The sad thing is that this action was almost certainly triggered by a complaint by CGP to the OSC, severely embarrassing the Board and all of us shareholders.
This note was restating an instruction given in April 2020 and yet presentations were still being prepared and given up to July 2020 and beyond, either with the incorrect information (3.6 years) or, more euphemistically ("very fast payback")
Unfortunately our friend on here who worships at the shrine of the senior individual concerned, took every word as gospel rather than you or I, spotting the anomaly some time ago and then checking it out in the PEA itself.
This was the original correction in April 2020
""As a result of the completion of MRE#3 and the impending release of the NI 43-101 technical report, the PEA will be effectively superseded by the MRE#3 technical report as the current technical report on the Alpala Project and should no longer be considered current." (SolGold news release 7 April 2020)"
I believe the intent was to get the SP up towards the NAV, but ultimately the persistent disappointments, the 'demotion' and the Board taking the reins have ultimately had the opposite effect...
Thanks Andy...made my day.
I can assure you and everybody else that I mean no malice, but...
Its just like Trump...I won't accept the posting of complete rubbish that could adversely affect the judgement of decent posters on here.
Also I won't accept blatant insults when the insulter is blatantly in the wrong and systematically either fails to acknowledge that, but especially to not apologies.
That is ungracious in the extreme.
A typical narcissist is often a bully...they can never be wrong...they will argue black is white...misconstrue or, misquote or manipulate somebody else's opinion to fit their own myopic view of the world...accuse others and otherwise attack an individual rather than their constructive arguments...etc.

# Exercise instructions
1. According to the forum post, what incorrect payback figure appeared in presentations given up to July 2020?
2. Reproduce the forum post word for word, from "Unfortunately our friend" up to and including "the PEA itself.".

Interface element records
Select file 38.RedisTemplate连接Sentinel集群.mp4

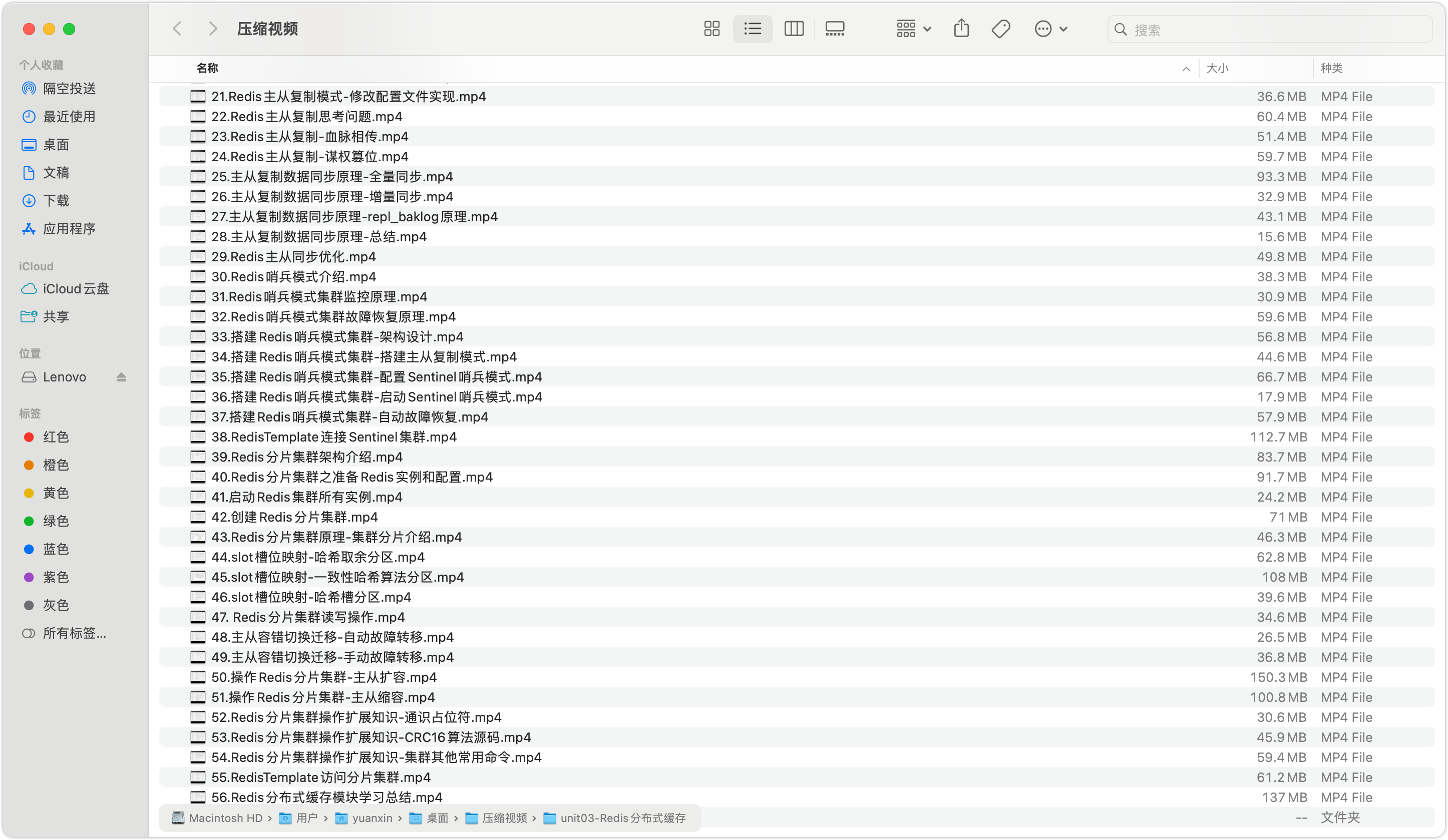click(334, 437)
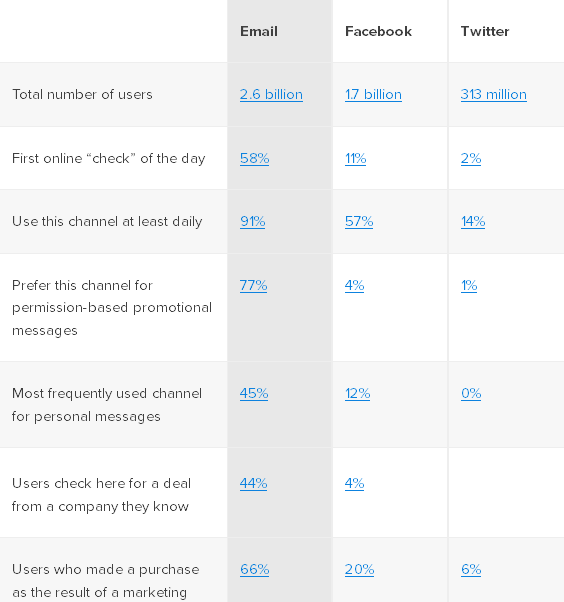Click the 77% email promotional preference link
Viewport: 564px width, 602px height.
pyautogui.click(x=253, y=285)
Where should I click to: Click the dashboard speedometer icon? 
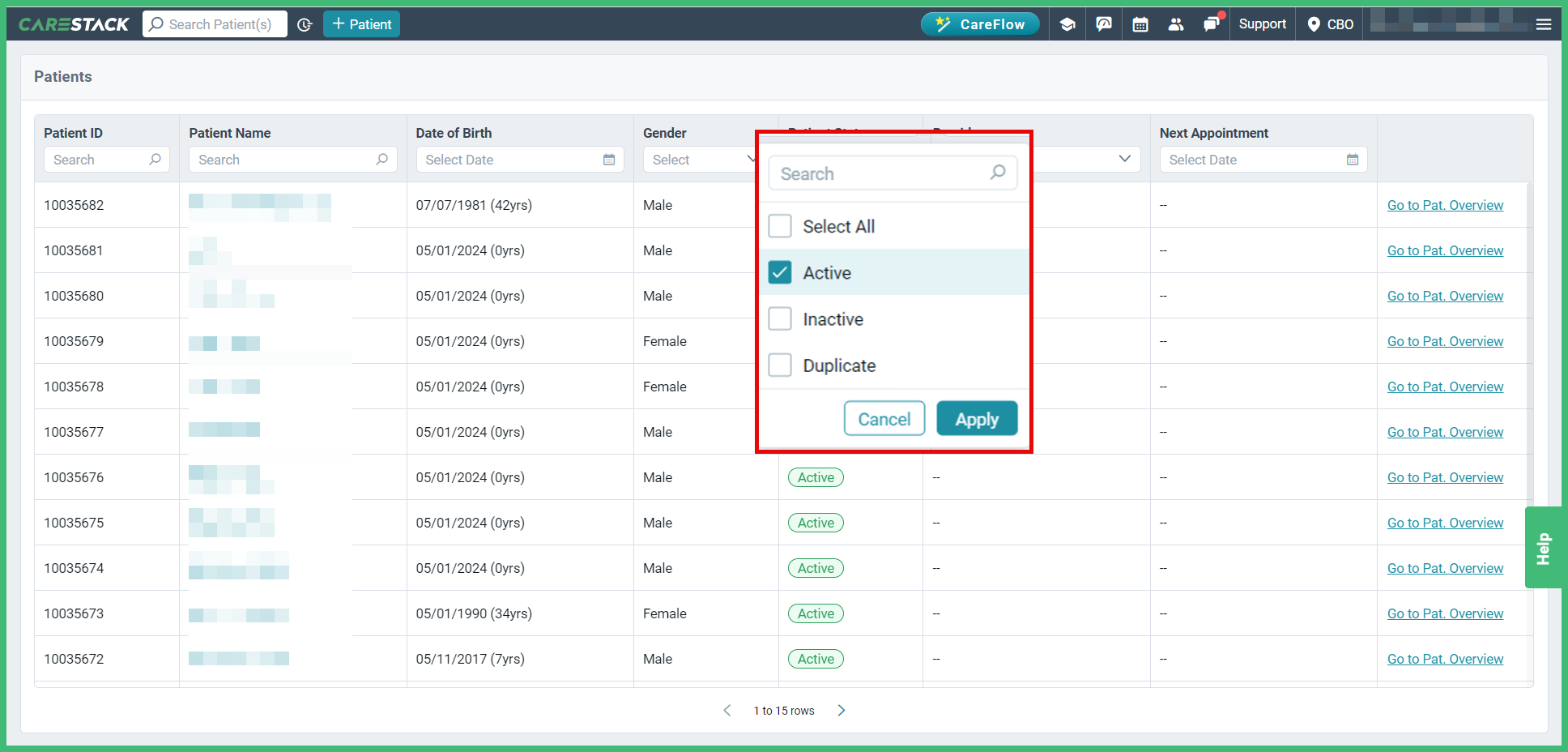1103,24

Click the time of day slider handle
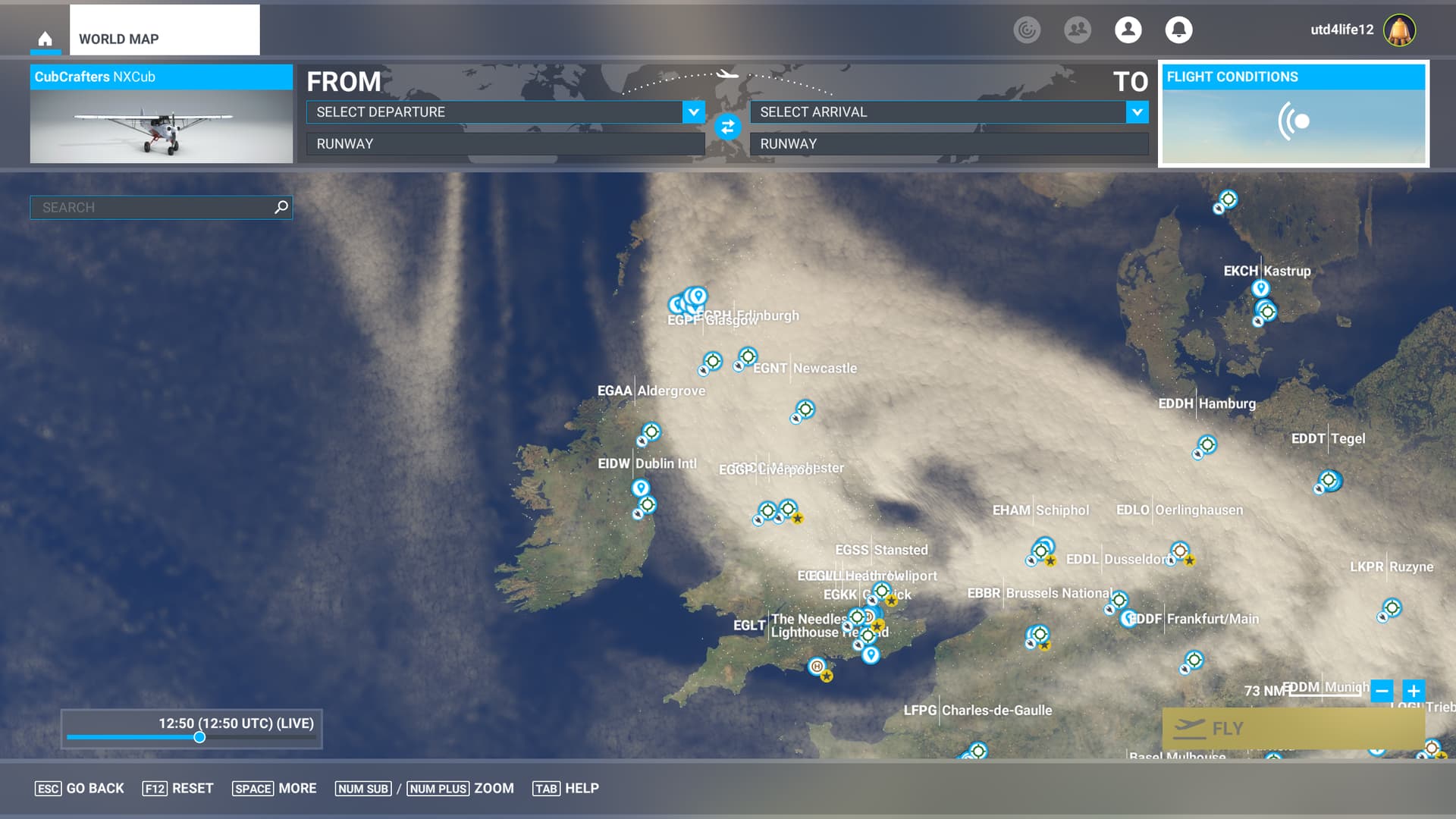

# The answers
1. 3.6 years

2.
Unfortunately our friend on here who worships at the shrine of the senior individual concerned, took every word as gospel rather than you or I, spotting the anomaly some time ago and then checking it out in the PEA itself.